I suspect that this picture is an approximation to the answer you’d get to Puzzle 2:

If you stare carefully at this picture, you’ll see some patterns, and I’m guessing those are hints of something very beautiful.

Earlier on this blog we looked at roots of polynomials whose coefficients are all 1 or -1:

The pattern is very nice, and it repays deep mathematical study. Here it is, drawn by Sam Derbyshire:

But now we’re looking at polynomials where the leading coefficient is 1 and all the rest are -1 or 0. How does that change things?

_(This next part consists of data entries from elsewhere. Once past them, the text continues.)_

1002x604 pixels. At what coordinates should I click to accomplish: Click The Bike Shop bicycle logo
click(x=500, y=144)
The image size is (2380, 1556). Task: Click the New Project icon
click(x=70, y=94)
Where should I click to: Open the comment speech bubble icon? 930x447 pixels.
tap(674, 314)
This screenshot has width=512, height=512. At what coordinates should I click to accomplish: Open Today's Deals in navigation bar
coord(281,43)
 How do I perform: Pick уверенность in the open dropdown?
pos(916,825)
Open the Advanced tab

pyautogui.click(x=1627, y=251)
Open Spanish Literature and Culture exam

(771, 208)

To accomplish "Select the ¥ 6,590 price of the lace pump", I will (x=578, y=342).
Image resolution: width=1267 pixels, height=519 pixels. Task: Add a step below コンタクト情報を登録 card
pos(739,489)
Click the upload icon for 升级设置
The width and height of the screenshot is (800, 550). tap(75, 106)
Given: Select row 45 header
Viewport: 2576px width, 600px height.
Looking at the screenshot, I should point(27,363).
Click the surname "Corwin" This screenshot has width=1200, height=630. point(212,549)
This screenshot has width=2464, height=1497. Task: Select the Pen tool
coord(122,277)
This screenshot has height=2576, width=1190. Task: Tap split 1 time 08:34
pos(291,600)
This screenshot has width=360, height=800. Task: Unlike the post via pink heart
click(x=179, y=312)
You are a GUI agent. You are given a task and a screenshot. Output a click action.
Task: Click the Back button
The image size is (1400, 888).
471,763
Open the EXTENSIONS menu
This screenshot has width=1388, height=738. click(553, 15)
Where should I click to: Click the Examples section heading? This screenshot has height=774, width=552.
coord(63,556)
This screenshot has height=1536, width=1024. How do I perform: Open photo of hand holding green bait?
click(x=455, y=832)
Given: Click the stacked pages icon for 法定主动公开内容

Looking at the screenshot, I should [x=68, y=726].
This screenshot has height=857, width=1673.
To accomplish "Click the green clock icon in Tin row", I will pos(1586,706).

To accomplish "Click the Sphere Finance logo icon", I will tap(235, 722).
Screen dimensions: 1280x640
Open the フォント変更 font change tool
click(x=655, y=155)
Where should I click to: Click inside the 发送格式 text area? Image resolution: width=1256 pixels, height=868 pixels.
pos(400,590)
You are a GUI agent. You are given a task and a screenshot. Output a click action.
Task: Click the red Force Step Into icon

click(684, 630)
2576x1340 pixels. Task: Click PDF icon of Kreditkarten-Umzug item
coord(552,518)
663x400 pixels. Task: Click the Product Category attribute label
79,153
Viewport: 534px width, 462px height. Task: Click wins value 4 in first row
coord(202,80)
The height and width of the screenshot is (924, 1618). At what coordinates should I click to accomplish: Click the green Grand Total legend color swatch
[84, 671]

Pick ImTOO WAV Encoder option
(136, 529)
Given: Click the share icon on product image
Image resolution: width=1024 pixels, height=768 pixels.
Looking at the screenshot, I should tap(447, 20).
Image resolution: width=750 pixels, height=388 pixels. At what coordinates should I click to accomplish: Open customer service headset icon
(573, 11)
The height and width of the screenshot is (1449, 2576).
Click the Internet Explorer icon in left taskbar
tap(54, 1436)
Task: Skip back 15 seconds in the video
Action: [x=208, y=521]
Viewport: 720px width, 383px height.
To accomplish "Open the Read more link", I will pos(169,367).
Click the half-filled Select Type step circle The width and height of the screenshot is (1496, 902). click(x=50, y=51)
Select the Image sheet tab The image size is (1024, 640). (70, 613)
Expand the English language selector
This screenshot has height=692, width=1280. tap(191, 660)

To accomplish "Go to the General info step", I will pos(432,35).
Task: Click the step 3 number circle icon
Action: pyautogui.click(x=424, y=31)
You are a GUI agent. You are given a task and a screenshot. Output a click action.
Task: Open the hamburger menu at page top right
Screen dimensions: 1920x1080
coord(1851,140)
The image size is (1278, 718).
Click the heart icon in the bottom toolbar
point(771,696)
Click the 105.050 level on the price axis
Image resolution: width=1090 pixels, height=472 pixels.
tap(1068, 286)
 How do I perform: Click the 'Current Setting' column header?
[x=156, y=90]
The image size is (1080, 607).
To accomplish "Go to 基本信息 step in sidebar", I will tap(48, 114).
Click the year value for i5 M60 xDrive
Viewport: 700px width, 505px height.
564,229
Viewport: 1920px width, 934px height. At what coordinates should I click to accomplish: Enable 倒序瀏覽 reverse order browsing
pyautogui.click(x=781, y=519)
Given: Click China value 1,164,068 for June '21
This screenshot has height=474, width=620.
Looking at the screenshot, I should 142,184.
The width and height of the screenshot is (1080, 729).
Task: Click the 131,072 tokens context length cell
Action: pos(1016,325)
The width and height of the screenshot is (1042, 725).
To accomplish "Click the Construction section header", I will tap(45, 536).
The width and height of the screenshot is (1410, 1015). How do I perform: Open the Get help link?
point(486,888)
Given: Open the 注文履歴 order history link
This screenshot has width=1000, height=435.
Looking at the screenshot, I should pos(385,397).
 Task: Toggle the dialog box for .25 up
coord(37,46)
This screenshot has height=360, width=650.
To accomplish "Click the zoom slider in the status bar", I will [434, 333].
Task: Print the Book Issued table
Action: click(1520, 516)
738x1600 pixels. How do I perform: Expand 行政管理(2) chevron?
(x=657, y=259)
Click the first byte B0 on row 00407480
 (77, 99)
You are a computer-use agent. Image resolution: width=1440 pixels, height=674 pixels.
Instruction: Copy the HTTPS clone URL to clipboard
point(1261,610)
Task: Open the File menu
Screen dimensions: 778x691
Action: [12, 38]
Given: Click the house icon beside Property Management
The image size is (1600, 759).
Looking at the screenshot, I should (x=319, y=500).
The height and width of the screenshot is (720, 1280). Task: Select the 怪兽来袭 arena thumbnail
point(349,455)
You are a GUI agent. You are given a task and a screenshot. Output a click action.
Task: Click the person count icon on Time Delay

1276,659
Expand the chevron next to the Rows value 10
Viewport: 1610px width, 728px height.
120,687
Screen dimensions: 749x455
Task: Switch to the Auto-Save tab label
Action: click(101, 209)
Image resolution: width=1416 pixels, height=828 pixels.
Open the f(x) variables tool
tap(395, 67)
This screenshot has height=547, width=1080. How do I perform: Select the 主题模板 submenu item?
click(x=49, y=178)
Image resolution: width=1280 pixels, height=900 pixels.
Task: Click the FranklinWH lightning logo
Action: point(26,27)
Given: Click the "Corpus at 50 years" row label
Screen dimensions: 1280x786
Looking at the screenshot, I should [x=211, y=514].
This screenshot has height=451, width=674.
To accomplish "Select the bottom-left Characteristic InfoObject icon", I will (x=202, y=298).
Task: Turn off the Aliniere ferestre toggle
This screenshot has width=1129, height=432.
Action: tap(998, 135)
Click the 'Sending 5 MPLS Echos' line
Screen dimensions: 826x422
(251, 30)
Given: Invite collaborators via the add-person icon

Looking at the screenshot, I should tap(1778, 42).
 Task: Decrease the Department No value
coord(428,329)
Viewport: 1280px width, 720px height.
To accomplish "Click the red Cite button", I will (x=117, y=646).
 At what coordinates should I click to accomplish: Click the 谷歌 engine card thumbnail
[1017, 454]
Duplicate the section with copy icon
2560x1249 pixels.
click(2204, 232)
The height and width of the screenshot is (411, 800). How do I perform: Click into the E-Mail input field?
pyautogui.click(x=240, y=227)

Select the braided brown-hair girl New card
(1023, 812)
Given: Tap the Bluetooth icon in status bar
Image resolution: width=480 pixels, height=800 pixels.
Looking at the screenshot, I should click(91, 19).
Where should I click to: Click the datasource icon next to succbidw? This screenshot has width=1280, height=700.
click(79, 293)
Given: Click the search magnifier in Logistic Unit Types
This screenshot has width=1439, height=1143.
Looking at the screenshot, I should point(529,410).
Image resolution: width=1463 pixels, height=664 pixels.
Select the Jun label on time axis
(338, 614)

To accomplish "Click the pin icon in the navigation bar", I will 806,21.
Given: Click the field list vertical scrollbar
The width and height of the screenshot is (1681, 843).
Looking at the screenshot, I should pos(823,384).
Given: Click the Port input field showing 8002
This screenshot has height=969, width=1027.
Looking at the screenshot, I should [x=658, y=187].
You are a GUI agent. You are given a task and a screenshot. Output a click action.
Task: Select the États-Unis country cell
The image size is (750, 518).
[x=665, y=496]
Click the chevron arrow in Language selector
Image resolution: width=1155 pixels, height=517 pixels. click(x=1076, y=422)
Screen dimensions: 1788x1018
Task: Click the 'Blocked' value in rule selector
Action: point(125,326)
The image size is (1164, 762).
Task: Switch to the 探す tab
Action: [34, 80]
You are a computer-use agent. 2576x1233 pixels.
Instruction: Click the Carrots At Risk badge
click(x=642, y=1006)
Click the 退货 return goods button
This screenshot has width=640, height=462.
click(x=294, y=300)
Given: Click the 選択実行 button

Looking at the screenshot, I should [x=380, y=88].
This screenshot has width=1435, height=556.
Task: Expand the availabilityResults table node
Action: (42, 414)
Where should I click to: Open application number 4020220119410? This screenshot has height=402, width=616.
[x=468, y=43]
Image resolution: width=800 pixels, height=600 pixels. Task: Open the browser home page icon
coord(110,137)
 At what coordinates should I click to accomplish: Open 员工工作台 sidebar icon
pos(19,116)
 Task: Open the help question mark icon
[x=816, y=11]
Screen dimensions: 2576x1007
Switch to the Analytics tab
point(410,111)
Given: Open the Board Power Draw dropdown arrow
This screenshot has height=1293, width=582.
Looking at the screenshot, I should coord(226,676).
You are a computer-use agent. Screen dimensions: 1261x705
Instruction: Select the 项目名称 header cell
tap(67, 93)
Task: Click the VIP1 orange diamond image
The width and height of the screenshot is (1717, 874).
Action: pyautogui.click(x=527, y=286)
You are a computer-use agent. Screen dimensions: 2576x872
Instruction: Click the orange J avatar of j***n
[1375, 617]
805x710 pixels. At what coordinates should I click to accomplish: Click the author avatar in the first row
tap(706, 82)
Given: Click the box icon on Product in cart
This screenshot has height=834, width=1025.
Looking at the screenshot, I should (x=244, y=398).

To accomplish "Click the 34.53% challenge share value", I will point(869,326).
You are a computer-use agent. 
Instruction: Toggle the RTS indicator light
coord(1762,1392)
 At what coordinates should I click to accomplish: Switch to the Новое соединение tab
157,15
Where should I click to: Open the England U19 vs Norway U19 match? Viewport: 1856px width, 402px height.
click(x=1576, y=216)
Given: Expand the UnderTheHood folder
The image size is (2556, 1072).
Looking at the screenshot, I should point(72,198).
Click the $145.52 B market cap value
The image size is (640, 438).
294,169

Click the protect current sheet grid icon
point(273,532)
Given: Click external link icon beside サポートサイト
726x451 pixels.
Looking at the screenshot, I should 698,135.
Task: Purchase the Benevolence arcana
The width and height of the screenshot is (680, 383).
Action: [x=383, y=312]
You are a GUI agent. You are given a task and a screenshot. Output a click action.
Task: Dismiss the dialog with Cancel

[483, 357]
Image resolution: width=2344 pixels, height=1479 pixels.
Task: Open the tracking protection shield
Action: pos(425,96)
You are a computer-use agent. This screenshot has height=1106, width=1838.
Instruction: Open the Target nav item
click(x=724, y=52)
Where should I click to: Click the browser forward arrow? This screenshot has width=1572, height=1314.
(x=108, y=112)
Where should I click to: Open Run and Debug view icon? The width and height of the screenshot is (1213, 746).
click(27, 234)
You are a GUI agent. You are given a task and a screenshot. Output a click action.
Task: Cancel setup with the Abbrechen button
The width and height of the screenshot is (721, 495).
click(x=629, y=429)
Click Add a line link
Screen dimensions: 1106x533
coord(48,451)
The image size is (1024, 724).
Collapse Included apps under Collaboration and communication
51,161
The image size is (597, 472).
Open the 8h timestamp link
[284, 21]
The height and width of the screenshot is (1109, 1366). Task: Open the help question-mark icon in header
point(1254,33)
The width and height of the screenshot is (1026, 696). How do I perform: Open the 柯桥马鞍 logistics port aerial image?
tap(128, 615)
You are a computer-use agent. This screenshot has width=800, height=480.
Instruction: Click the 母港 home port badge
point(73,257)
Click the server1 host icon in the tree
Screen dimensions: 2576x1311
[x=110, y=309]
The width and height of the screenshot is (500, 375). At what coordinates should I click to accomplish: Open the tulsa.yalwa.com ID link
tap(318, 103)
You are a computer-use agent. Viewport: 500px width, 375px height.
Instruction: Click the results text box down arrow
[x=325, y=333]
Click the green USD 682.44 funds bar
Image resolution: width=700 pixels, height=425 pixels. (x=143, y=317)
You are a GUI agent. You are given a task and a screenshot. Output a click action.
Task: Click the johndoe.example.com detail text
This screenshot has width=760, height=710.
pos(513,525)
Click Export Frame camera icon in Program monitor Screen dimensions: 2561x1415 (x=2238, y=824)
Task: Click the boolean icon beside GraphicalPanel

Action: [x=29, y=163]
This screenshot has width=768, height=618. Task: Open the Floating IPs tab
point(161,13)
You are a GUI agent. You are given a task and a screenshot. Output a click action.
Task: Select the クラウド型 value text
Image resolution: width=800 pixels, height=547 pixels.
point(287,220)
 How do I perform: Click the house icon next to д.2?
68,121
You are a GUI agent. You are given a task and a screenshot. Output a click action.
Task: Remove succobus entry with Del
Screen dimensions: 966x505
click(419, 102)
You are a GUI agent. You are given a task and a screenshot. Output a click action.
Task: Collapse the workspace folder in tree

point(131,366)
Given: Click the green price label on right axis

A lot, it seems!

By the way, the 20 amino acids we commonly see in biology have masses ranging between 57 and 186. It’s not really true that all their masses are different. Here are their masses:

57, 71, 87, 97, 99, 101, 103, 113, 113, 114, 115, 128, 128, 129, 131, 137, 147, 156, 163, 186

I pretended that none of the masses $m_i$ are equal in Puzzle 2, and I left out the fact that only about 1/9th of the coefficients of our polynomial are nonzero. This may affect the picture you get!